No art has ever affected me so. Arriving at this novel and discovering such powerful emotions was a fortunate accident of circumstance. Dilectio Libertas et Doctrina. Love, Freedom, and Learning. Such a powerful way to live.

My choice of books is often a result of random events that open an entirely new world of thought. On a recent road trip, my girlfriend selected the podcast The Cold War Vault, and we listened to the episodes about the Net Evaluation Subcommittee and how it painted an increasingly gloomy picture of the United States' ability to win a nuclear war in the late 1950s.

Dwight D. Eisenhower was President at the time, and Nevil Shute's novel was published in 1957, followed by the 1959 film starring Gregory Peck, Ava Gardner, Anthony Perkins, Donna Anderson, and Fred Astaire. The novel and the film painted a bleak picture that almost materialised during the 1962 Cuban Missile Crisis. By then, Robert McNamara's strategy of "mutual assured destruction" (MAD) was gearing up, and the Net Evaluation Subcommittee had made itself obsolete. 

In 1983, Carl Sagan's warnings of a nuclear winter following even a limited nuclear war would ramp up the scientific debate about the end of the world. But Nevil Shute, a Brit-turned-Aussie (and author of A Town Like Alice and Beyond the Black Stump), had set it out already in On the Beach.

I had no idea about Nevil Shute. The connection to Australia came out in the Cold War Vault podcast, which referred to the film and "Anthony Perkins' non-existent Australian accent". I was intrigued and the next thing I notice, the book is staring at me in Elizabeth's Bookshop in Newtown.

These random connections in my various readings are wonderful. Even while writing this up, I looked for a link to Nabokov's Despair and discovered that it, too, had been made into a film starring Dirk Bogarde. Much like Shute, I knew nothing of Bogarde until I read Thomas Mann's Death in Venice and watched the 1971 film. I've since read several of Bogarde's autobiographical stories, opening up another world of French gardens and country living.

Back to On the Beach. Unlike the horror of dying from radiation exposure as thousands of people did after the United States bombed Hiroshima and Nagasaki, Shute tells of the various approaches to death taken by the characters left in Melbourne as nuclear fallout following the short World War III in the northern hemisphere slowly engulfs the rest of the planet.

The hopelessness of it all is symbolised by a trip in a nuclear submarine to test an optimistic theory that radiation levels are decreasing closer to the north pole and to investigate the origin of random morse code transmissions from near Seattle. Yeoman Swain escapes the submarine off the coast of his hometown and is later seen in his boat with an outboard motor fishing. He refuses to die in a strange land in a few weeks' time, preferring to die in a few days at home. It's the individual choices that make this story so vividly disturbing.

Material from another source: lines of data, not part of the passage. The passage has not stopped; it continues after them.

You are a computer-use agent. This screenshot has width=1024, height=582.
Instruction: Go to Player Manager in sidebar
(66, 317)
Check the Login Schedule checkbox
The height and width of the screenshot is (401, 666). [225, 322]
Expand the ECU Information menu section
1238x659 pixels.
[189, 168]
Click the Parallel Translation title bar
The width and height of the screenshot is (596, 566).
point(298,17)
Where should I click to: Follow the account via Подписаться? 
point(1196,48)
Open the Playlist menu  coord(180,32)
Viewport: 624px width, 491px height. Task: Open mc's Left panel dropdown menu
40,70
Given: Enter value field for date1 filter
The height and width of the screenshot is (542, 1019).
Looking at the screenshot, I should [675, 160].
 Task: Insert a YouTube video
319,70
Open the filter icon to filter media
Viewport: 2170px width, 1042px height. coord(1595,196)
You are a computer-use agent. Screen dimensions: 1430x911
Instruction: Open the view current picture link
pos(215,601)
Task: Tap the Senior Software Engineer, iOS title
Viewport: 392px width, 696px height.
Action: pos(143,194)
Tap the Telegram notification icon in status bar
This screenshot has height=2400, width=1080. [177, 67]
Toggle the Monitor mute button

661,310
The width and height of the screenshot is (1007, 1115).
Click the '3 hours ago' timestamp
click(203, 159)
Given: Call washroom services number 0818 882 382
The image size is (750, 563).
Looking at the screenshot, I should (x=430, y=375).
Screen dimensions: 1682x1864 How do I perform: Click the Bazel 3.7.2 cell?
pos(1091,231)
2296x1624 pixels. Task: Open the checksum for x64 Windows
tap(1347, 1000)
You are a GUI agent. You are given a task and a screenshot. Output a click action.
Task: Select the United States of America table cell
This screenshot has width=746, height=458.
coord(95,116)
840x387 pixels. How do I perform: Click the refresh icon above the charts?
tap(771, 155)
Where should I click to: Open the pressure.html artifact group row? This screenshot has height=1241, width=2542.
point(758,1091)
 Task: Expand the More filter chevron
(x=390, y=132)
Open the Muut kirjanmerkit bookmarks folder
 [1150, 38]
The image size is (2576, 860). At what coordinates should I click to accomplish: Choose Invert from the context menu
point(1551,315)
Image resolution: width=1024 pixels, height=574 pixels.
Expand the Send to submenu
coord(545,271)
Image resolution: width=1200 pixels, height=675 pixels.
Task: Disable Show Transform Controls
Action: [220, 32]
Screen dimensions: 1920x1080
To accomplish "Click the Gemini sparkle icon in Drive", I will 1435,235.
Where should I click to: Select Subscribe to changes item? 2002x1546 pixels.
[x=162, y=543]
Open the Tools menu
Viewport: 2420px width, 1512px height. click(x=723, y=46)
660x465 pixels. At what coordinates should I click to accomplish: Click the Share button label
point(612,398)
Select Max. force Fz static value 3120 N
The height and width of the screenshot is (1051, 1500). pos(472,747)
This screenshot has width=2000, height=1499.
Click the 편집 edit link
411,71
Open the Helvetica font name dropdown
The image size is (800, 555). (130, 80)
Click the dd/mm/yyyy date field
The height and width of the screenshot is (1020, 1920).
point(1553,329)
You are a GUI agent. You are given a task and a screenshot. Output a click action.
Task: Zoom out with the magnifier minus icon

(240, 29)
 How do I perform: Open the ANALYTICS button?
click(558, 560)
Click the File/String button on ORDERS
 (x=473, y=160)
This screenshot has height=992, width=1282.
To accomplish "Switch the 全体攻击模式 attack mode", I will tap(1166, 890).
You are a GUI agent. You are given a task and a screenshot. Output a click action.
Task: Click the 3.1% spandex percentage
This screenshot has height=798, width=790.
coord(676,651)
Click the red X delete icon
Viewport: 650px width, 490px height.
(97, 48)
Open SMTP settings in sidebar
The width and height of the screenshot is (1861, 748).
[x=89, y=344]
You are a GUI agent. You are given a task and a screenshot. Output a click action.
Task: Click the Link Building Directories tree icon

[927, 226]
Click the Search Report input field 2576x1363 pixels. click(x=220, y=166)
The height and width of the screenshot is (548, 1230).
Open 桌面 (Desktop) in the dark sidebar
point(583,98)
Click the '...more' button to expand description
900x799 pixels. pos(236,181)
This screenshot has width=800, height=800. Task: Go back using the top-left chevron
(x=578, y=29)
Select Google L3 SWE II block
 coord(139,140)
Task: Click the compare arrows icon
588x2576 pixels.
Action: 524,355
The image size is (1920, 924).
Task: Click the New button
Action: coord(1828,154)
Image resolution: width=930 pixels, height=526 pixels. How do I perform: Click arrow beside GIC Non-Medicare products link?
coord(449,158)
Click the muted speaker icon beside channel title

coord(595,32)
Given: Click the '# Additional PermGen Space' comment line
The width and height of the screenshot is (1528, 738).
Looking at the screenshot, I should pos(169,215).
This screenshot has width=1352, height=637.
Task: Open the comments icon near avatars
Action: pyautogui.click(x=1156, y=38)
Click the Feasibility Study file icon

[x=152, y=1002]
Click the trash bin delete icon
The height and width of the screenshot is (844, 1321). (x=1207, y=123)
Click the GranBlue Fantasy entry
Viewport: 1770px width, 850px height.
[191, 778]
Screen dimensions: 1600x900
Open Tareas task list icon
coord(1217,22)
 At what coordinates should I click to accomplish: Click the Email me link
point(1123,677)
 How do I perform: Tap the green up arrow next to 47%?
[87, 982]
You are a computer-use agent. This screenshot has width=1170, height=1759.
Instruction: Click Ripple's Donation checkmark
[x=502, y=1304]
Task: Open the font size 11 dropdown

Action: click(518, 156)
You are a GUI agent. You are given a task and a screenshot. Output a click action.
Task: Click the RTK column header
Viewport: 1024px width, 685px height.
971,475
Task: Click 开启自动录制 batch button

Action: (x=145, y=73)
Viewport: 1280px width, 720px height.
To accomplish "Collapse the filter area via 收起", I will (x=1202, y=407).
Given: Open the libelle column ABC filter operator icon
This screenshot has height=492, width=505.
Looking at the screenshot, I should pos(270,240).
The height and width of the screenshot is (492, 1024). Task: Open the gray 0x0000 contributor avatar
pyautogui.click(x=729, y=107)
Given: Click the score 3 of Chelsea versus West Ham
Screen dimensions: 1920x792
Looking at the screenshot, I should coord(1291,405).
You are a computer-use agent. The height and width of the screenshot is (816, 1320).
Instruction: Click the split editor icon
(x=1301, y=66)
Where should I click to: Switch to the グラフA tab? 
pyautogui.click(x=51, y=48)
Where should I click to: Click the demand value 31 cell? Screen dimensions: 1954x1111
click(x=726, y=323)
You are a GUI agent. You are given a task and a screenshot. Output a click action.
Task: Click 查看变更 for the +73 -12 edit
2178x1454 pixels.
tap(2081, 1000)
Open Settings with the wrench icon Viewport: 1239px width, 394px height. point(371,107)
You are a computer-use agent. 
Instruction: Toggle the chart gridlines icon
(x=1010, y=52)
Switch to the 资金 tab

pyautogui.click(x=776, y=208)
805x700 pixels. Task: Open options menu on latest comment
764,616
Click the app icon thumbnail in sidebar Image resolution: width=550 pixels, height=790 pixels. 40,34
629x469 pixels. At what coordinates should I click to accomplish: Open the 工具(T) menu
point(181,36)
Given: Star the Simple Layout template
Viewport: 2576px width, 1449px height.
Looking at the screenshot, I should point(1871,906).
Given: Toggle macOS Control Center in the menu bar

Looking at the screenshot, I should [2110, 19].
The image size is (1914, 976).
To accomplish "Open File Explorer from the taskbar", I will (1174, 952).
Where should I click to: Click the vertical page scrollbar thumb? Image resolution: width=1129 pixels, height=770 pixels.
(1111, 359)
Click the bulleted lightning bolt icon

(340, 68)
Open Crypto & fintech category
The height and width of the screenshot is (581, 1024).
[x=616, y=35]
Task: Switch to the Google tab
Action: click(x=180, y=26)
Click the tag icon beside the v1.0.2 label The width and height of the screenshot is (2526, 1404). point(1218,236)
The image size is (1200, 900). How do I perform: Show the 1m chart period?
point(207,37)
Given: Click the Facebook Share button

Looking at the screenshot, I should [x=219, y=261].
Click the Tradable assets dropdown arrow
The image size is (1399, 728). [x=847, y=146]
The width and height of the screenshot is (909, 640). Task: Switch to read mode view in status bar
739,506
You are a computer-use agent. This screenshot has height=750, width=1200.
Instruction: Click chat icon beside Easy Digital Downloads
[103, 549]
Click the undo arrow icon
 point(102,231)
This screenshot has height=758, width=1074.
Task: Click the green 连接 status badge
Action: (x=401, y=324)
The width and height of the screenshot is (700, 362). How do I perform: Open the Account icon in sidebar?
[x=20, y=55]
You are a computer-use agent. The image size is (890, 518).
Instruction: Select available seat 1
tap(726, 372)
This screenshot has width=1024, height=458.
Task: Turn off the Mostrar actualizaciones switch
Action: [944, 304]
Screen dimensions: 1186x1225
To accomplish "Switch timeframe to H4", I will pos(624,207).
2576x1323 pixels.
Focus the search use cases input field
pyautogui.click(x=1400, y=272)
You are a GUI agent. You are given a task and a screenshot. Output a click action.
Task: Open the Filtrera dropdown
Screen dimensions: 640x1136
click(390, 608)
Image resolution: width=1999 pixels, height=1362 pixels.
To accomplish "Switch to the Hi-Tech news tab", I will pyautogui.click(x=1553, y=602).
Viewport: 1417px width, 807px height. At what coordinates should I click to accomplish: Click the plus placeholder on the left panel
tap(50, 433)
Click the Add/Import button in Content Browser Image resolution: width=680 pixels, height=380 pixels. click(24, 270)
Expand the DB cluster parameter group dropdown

One character decides to remain faithful to his dead wife (unlike Gregory Peck in the movie version!). Another buys a Ferrari race car and pushes himself to the limit in scenes where several drivers die brutally in an ad hoc Australian Grand Prix. He takes his prescribed suicide tablets (provided free by the local pharmacy) while sitting, victoriously, in his well-preserved car.

A couple and their daughter decide to just get it over with. A farmer worries about his cattle and makes sure they have enough feed. The naval officer goes down with his ship outside of territorial waters, and Ava Gardner's character gets sloshed and takes her suicide pills just as Gregory Peck's character (she doesn't shag him in the novel) sails off into the sunset and before diarrhea strikes her again. She's on the beach. Hence the name.

This novel demonstrates how stupid it all is - going through the motions because we don't know how to live, let alone die. I am still disturbed when I think about the novel, but differently than in my first nightmare last night.

Much like my literary idol Professor Harold Bloom said, as we age we read against the clock. But we might also prepare to die well. That starts now. And that, I believe, is what Nevil Shute was trying to say.